- [Problem requirements]
Starting at the line with "Task: Switch to", retype every remaining line of the records exactly. Do not include pictures.

START Data

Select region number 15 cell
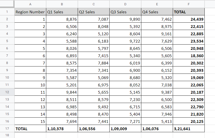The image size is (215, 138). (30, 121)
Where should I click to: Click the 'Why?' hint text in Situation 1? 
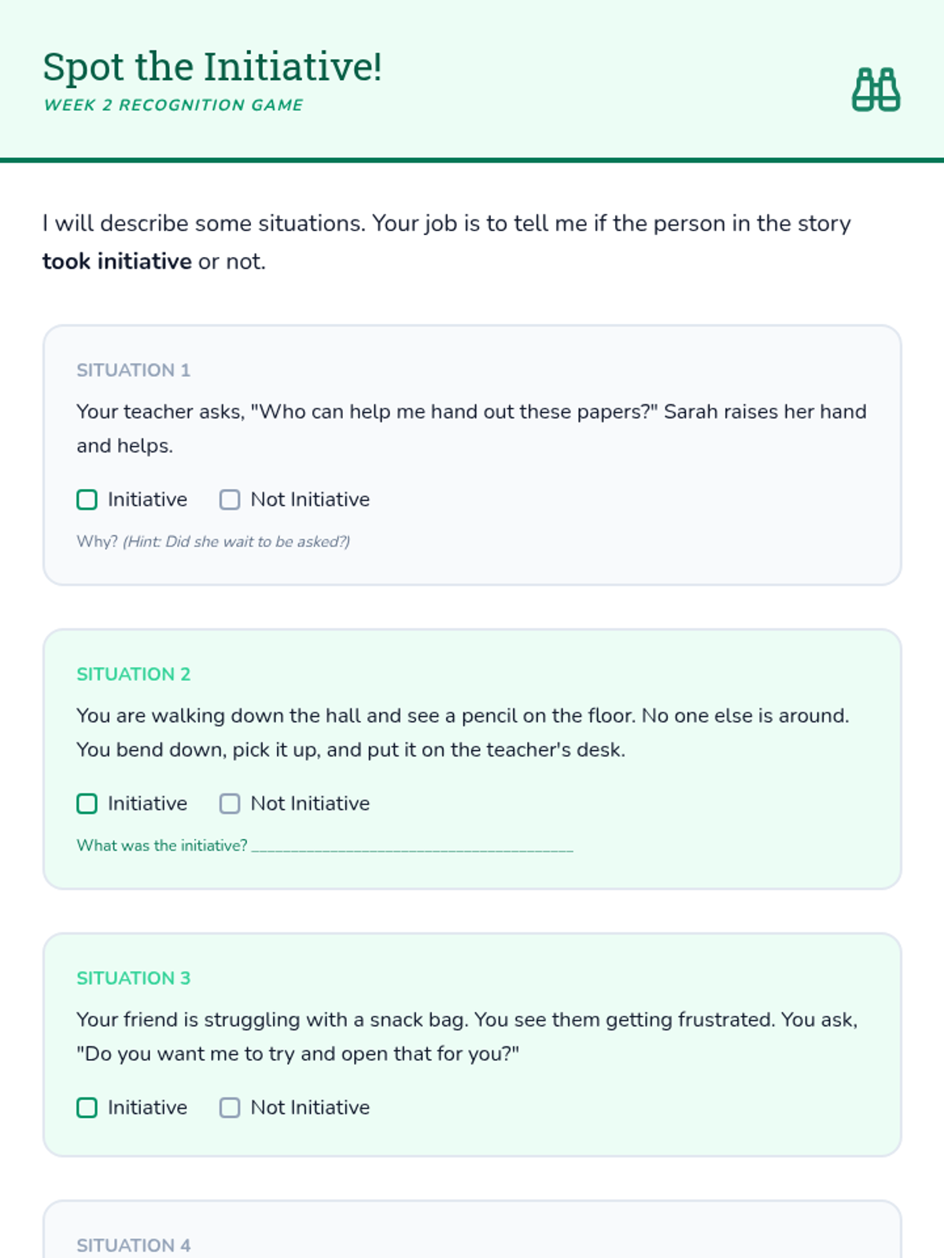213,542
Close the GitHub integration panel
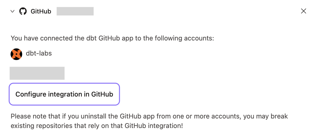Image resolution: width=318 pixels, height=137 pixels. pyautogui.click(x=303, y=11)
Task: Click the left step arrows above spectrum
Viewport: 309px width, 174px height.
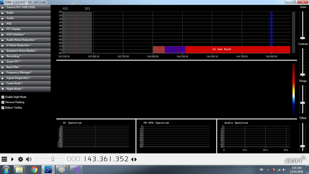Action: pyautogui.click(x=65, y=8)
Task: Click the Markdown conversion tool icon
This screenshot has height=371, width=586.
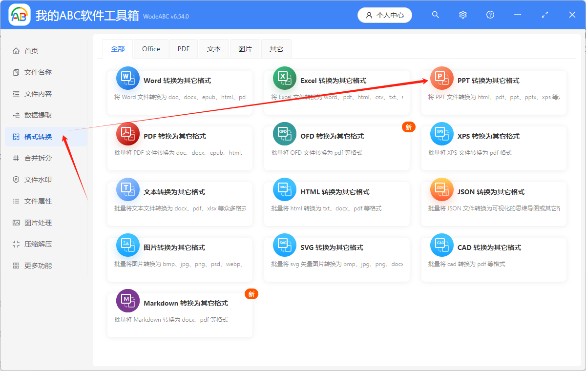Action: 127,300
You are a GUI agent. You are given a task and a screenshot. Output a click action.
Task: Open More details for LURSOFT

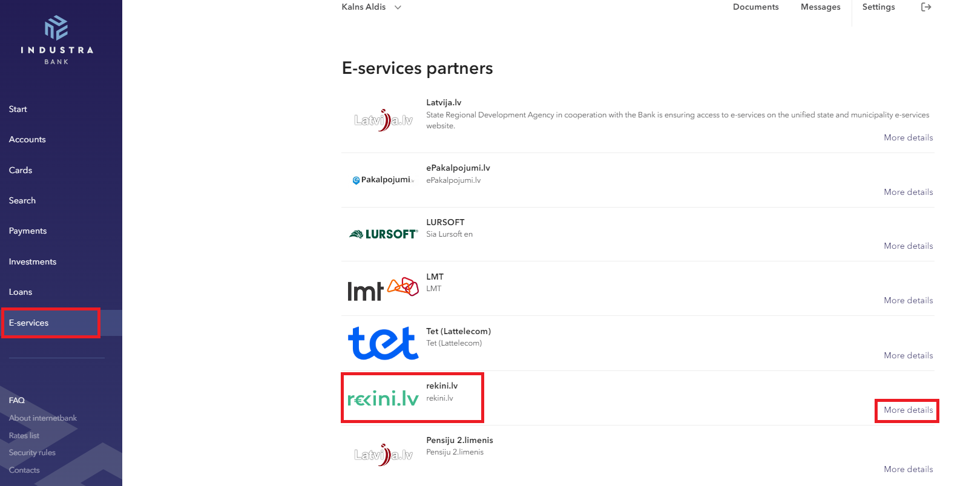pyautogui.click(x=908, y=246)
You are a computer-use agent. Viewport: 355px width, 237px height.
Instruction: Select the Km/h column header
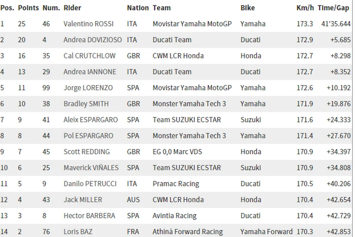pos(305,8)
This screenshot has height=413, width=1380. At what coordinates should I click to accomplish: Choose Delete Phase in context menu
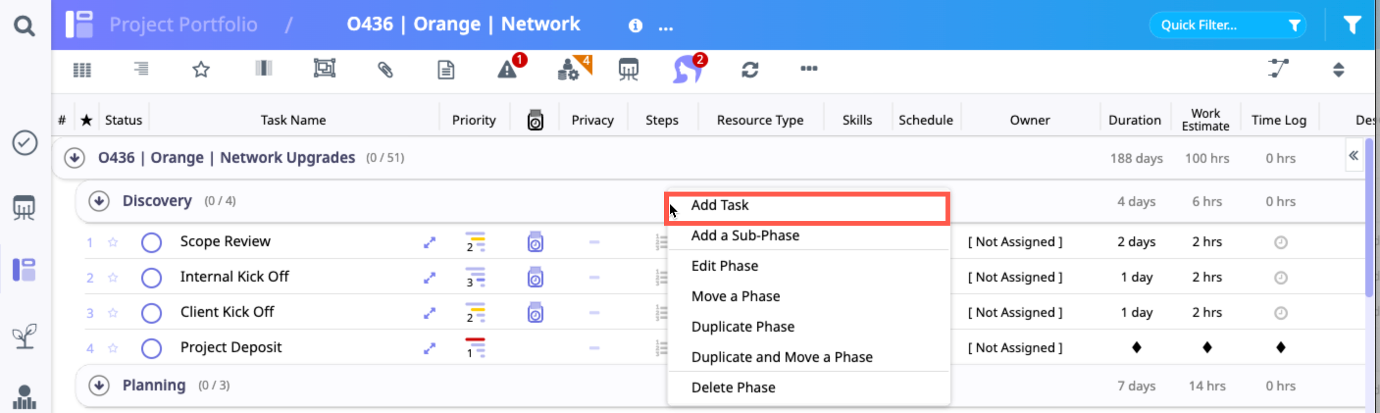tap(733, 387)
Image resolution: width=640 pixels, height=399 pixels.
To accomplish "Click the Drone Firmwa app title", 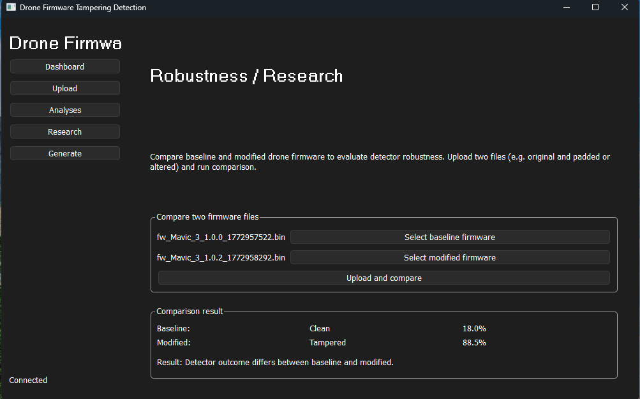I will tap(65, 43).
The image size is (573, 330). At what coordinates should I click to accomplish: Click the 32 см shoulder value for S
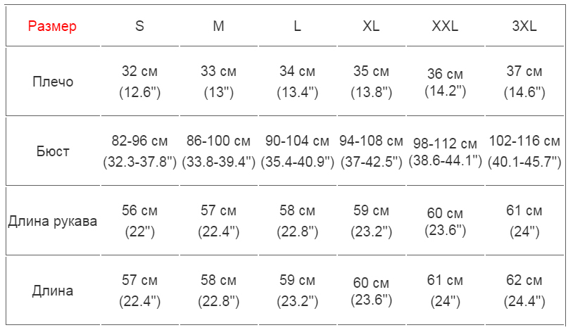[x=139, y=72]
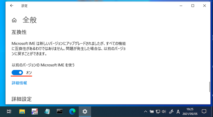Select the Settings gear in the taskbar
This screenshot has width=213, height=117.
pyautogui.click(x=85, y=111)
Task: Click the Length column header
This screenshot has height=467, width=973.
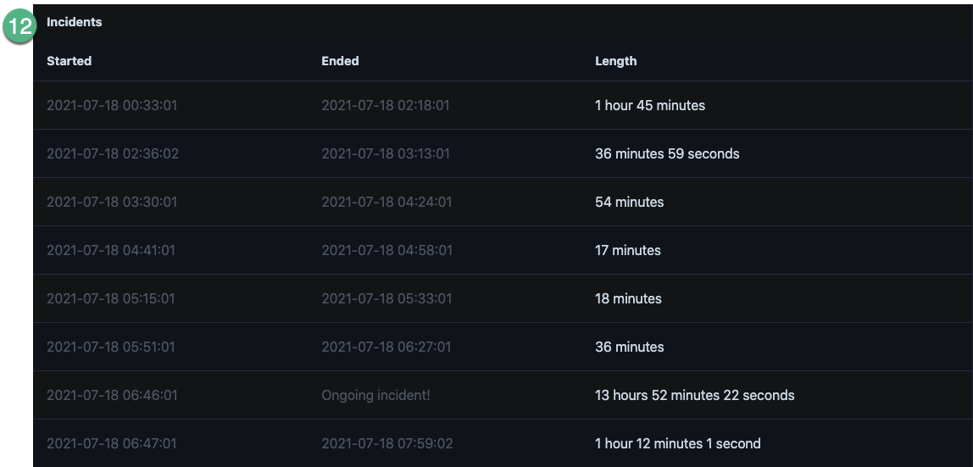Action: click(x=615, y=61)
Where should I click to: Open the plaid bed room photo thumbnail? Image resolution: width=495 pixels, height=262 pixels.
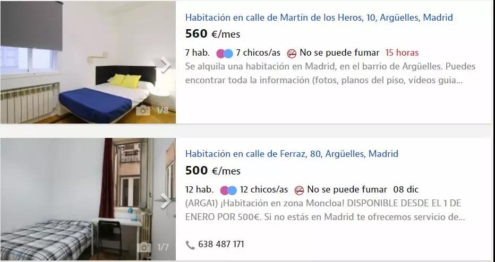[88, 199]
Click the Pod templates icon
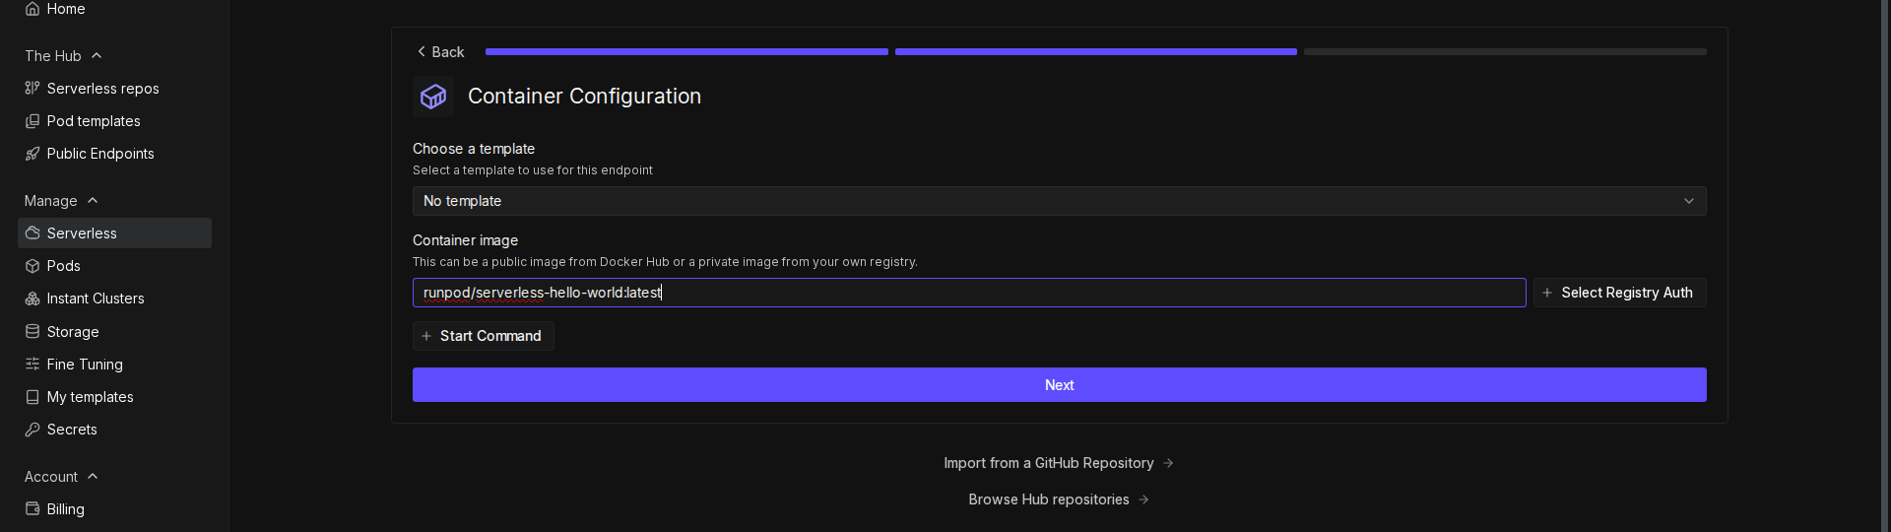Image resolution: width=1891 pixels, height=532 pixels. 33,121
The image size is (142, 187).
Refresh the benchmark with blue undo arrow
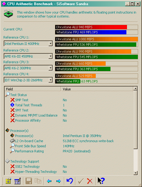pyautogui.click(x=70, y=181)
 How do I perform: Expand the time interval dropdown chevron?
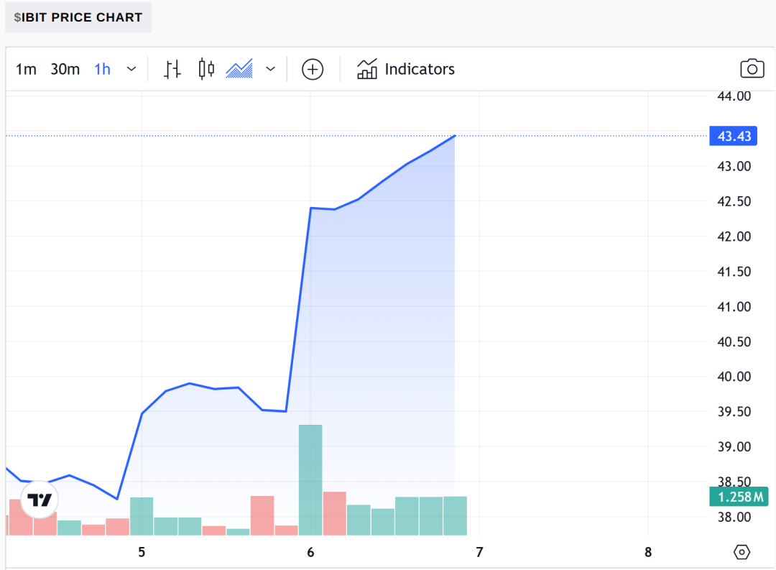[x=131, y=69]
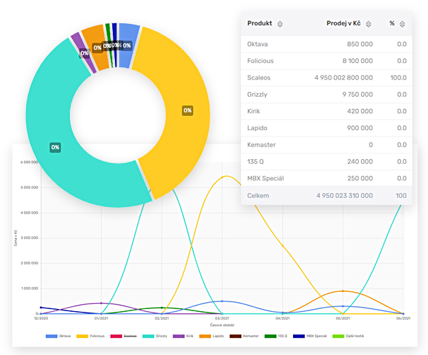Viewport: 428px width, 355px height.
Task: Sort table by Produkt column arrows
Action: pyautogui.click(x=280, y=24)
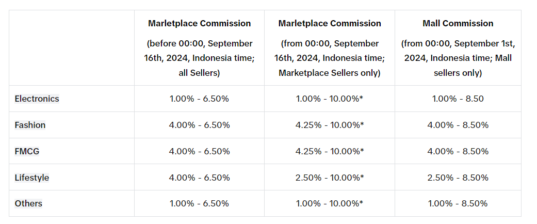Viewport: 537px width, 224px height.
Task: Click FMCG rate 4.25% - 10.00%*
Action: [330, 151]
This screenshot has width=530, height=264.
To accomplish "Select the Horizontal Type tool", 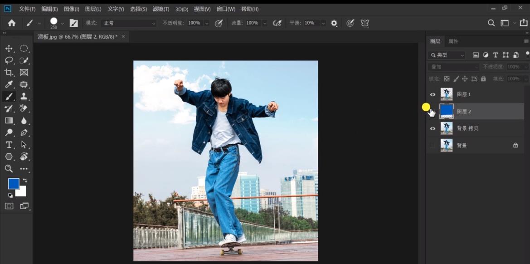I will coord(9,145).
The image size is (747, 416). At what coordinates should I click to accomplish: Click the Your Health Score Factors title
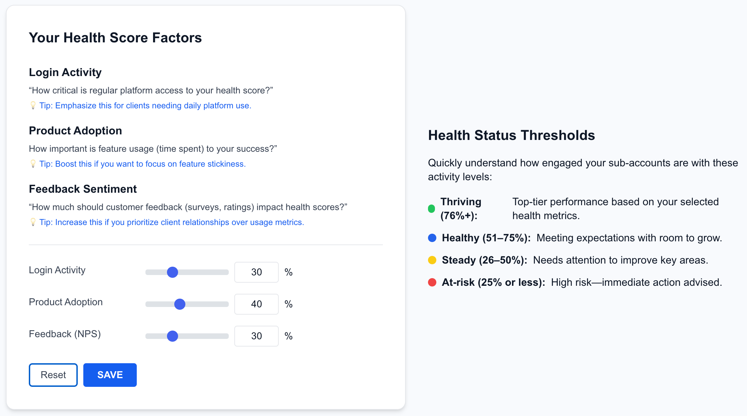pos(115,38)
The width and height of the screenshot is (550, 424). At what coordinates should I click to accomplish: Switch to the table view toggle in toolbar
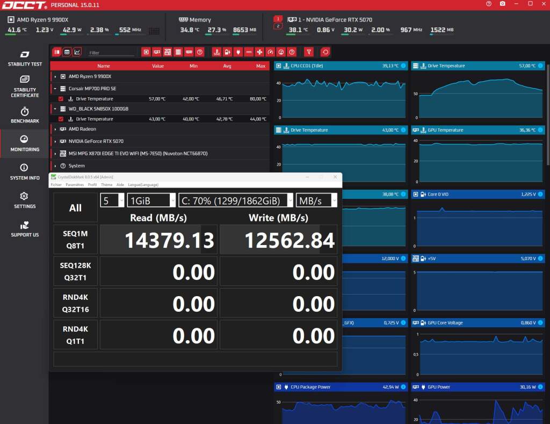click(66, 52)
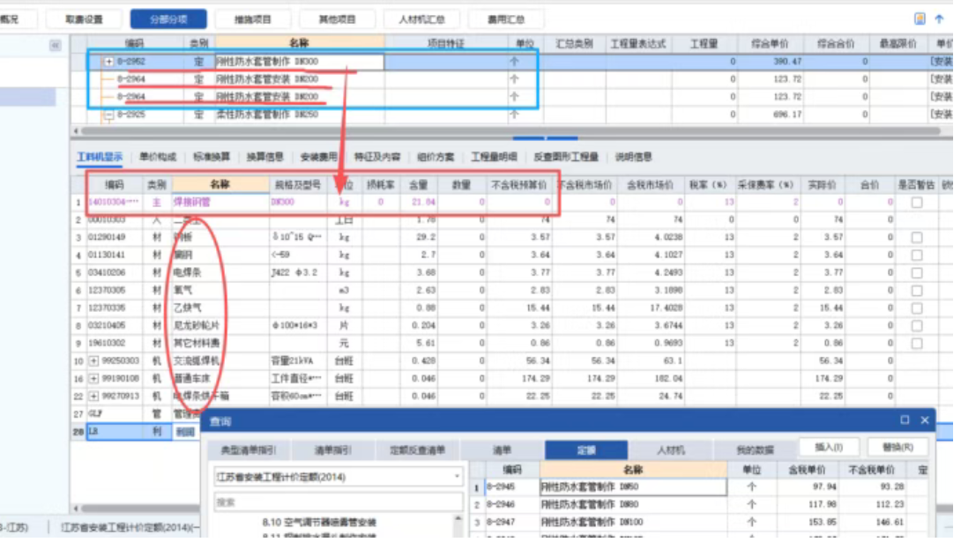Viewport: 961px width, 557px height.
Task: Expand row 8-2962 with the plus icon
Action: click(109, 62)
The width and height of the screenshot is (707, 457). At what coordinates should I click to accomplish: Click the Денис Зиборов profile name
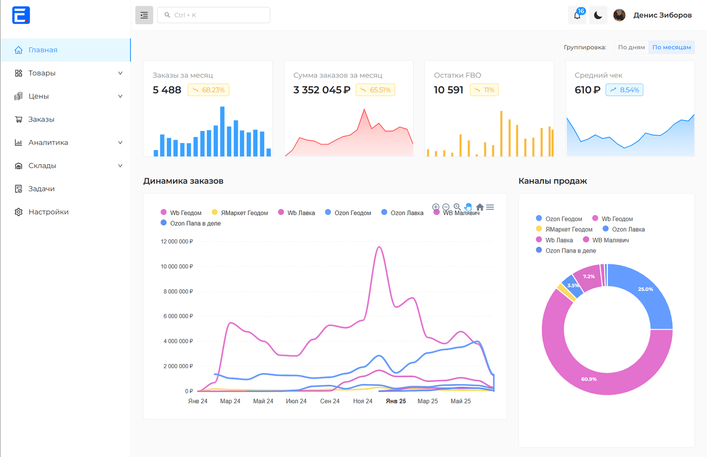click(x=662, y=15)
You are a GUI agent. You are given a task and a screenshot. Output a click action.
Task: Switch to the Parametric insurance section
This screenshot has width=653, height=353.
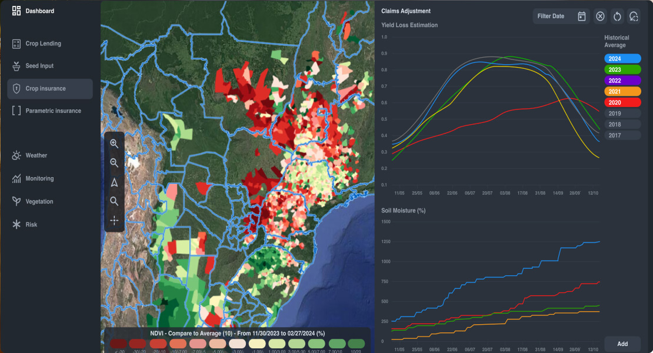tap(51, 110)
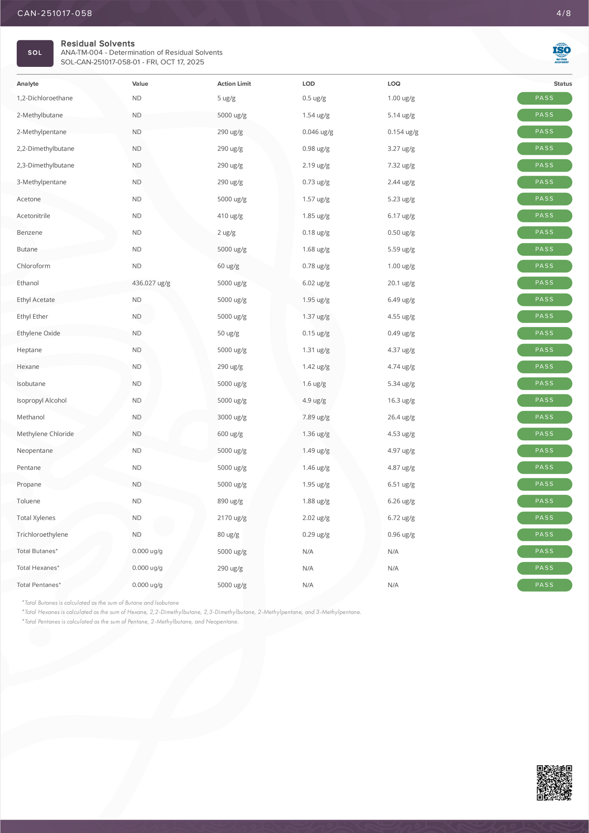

END Data

- [Answer section]
Task: Switch to the Parametric insurance section
This screenshot has width=653, height=353.
tap(51, 110)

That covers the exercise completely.